Task brief: Repeat the listing exactly, minus the pictures.

Provided information:
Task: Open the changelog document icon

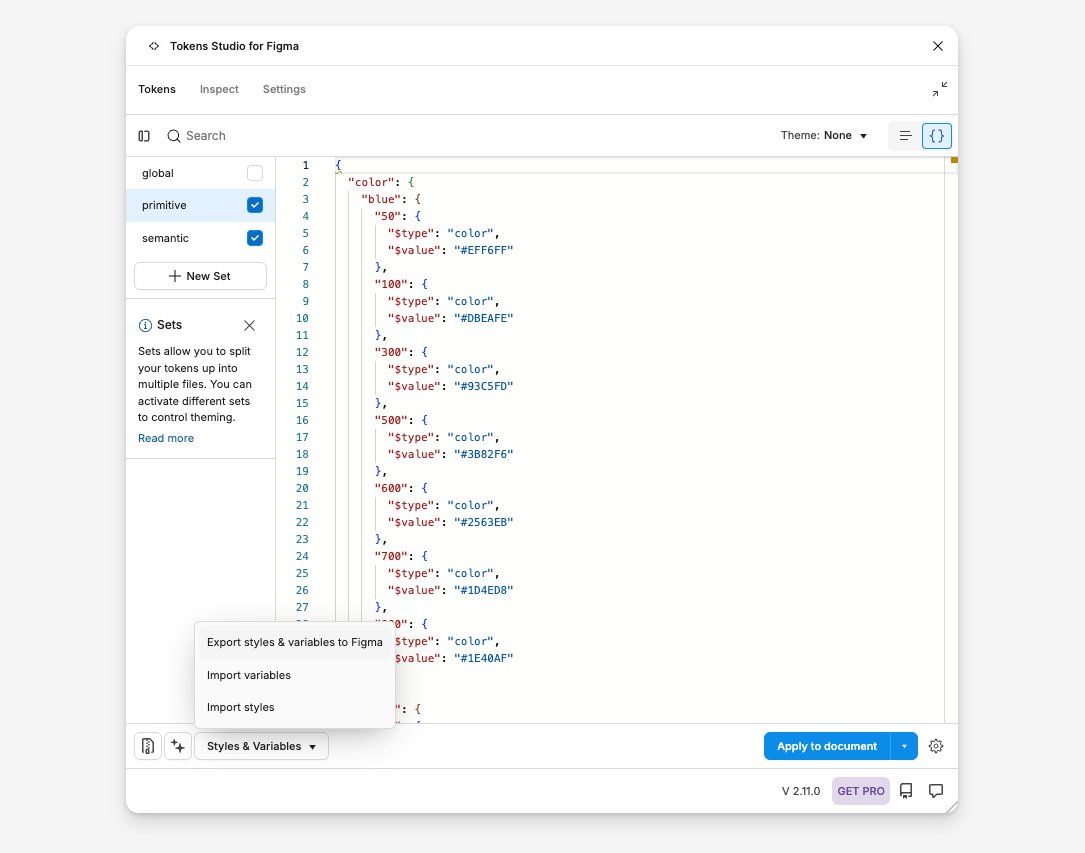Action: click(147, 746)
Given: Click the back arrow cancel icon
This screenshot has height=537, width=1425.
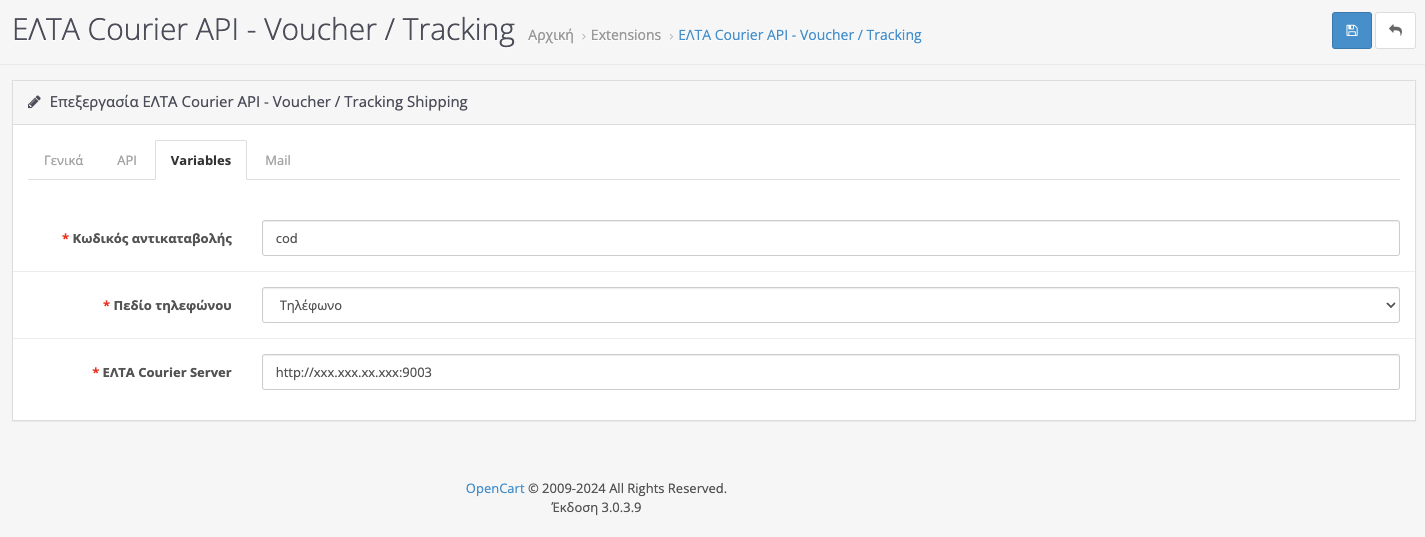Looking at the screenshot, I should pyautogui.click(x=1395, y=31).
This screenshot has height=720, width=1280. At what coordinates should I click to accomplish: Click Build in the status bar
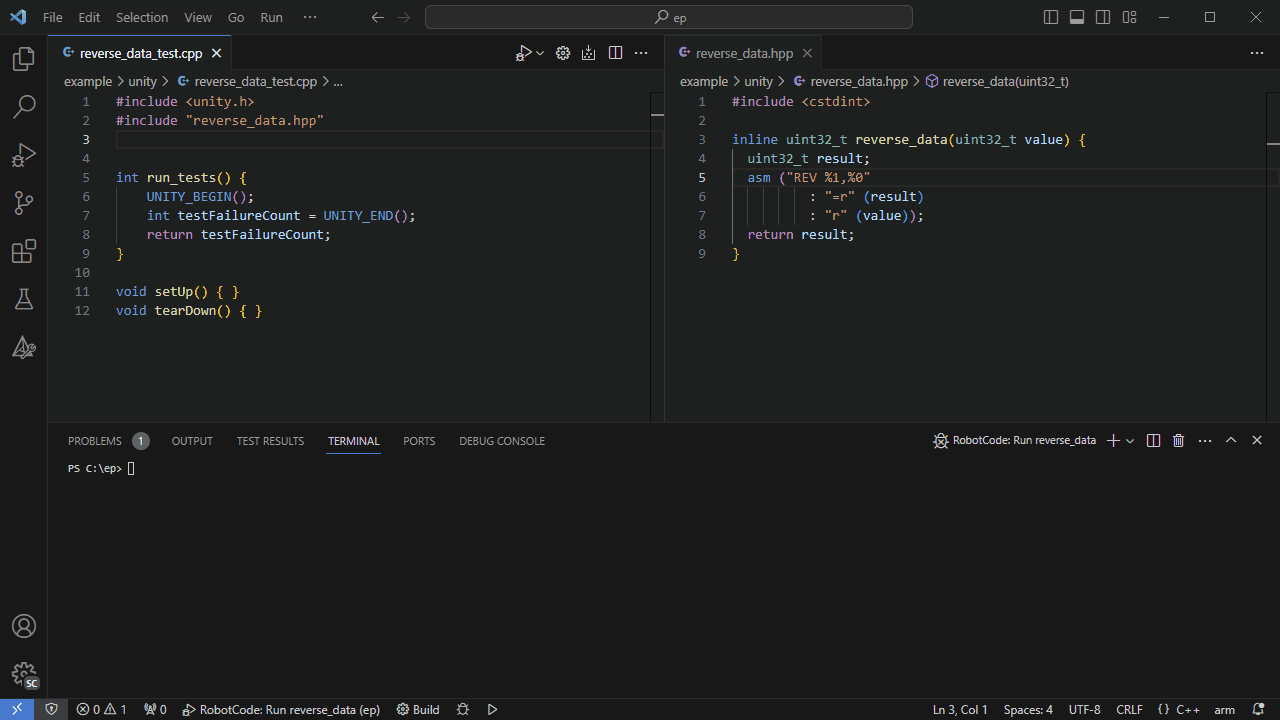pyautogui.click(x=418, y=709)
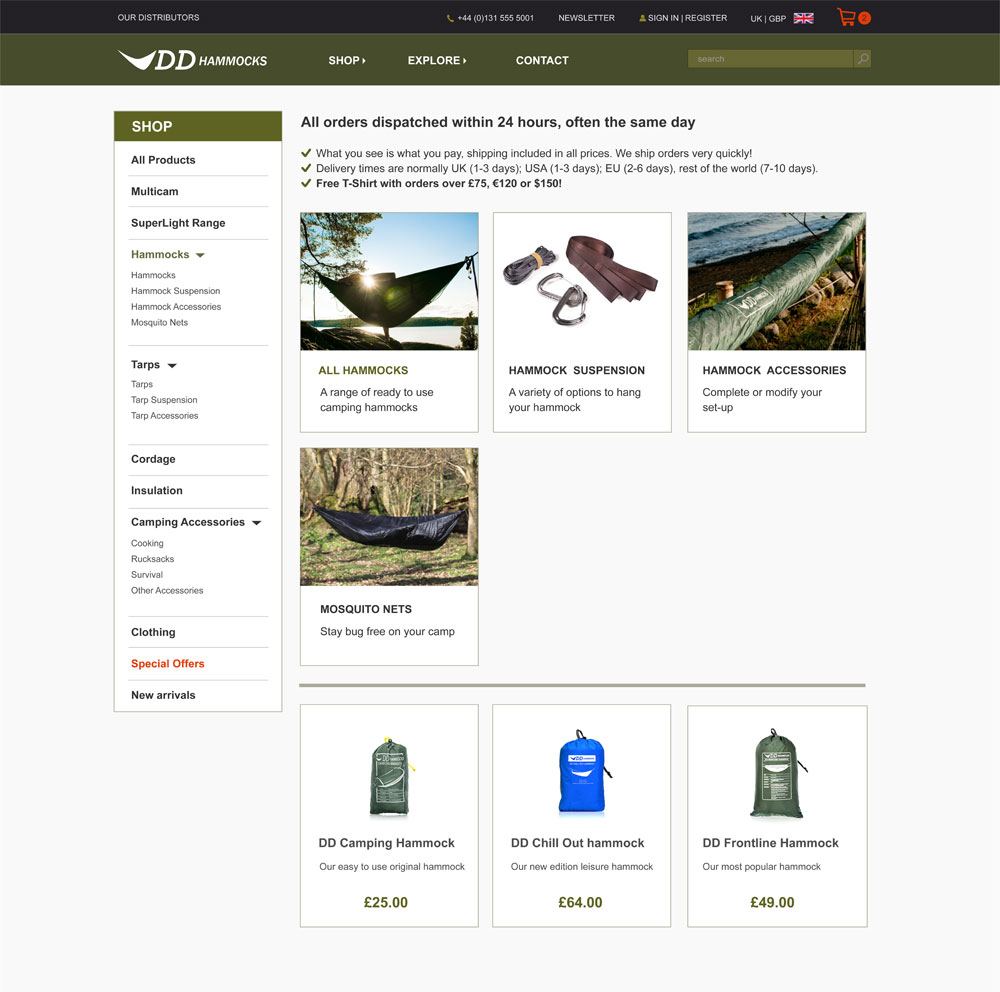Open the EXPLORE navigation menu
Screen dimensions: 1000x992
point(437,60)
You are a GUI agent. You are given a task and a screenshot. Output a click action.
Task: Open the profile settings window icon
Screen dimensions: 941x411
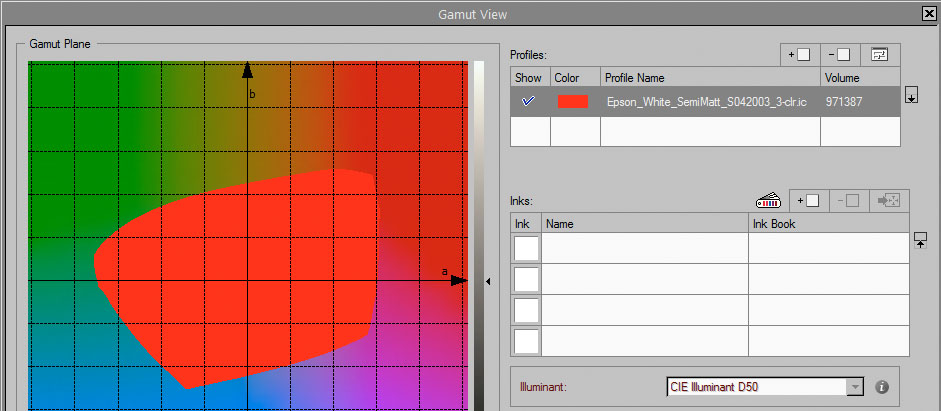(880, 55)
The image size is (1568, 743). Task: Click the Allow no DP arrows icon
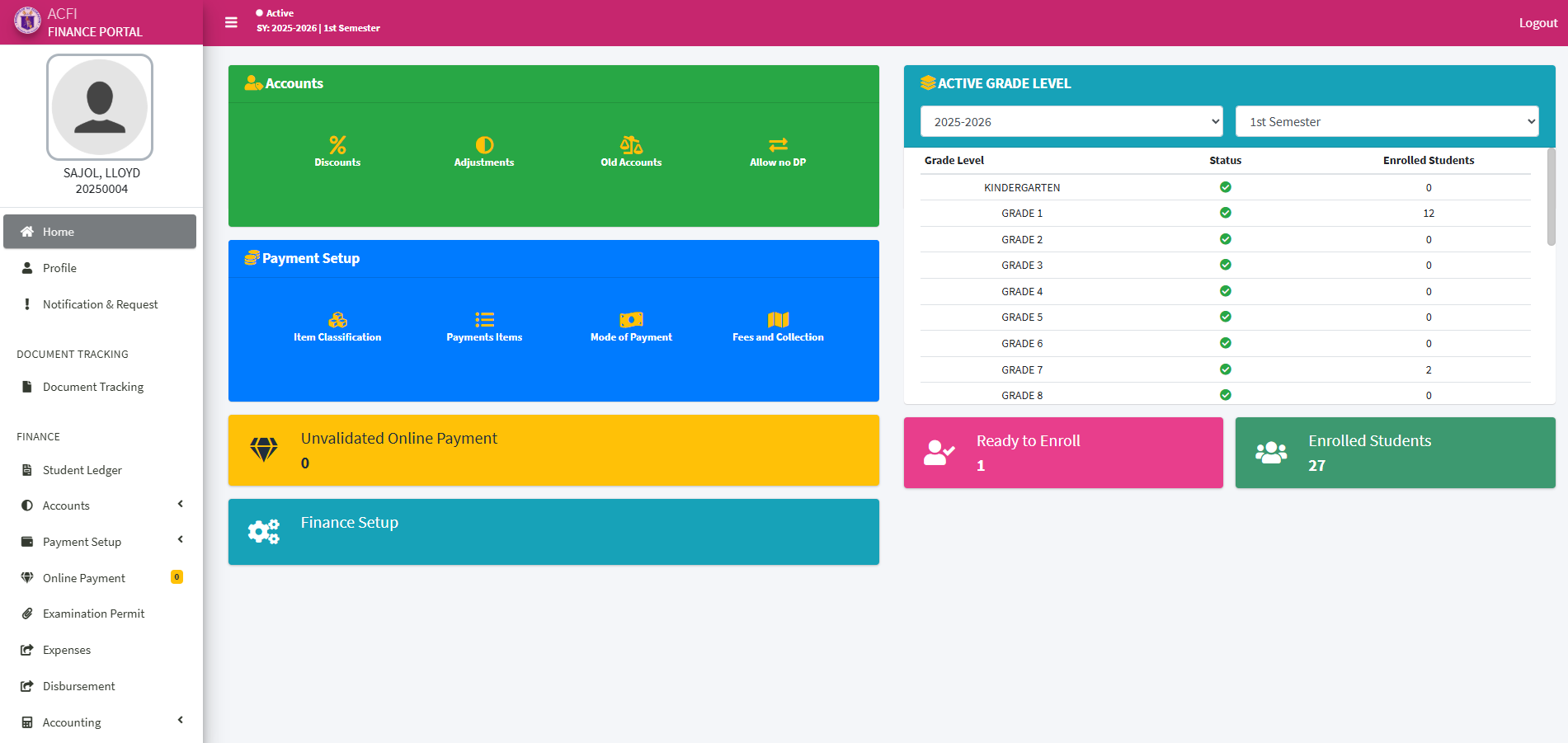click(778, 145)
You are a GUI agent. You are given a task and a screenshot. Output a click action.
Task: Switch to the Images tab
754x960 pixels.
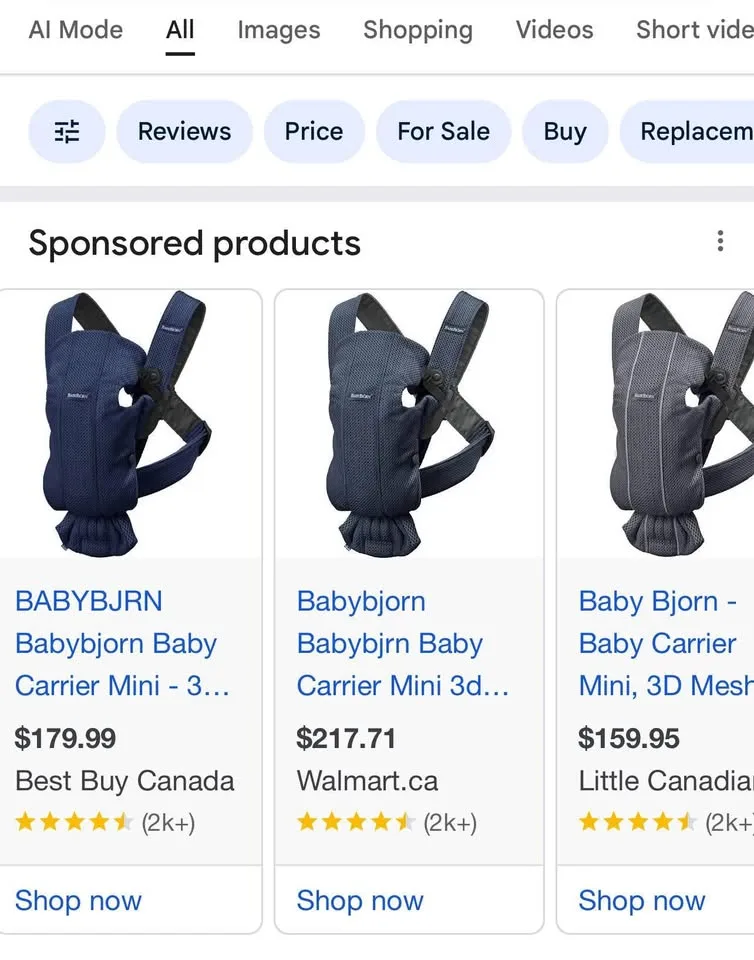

Expected answer:
Task: Open the changelog document icon

Action: click(147, 746)
Given: Click the back arrow cancel icon
This screenshot has height=537, width=1425.
Looking at the screenshot, I should pyautogui.click(x=1395, y=31).
This screenshot has height=720, width=1280. At what coordinates should I click to accomplish: Click Build in the status bar
pyautogui.click(x=418, y=709)
Open the EXPLORE navigation menu
Screen dimensions: 1000x992
point(437,60)
You are a GUI agent. You are given a task and a screenshot. Output a click action.
Task: Open the profile settings window icon
Screen dimensions: 941x411
(880, 55)
The image size is (1568, 743). Task: Click the Allow no DP arrows icon
click(778, 145)
You are a GUI agent. You are given a task and a screenshot. Output a click action.
Task: Switch to the Images tab
754x960 pixels.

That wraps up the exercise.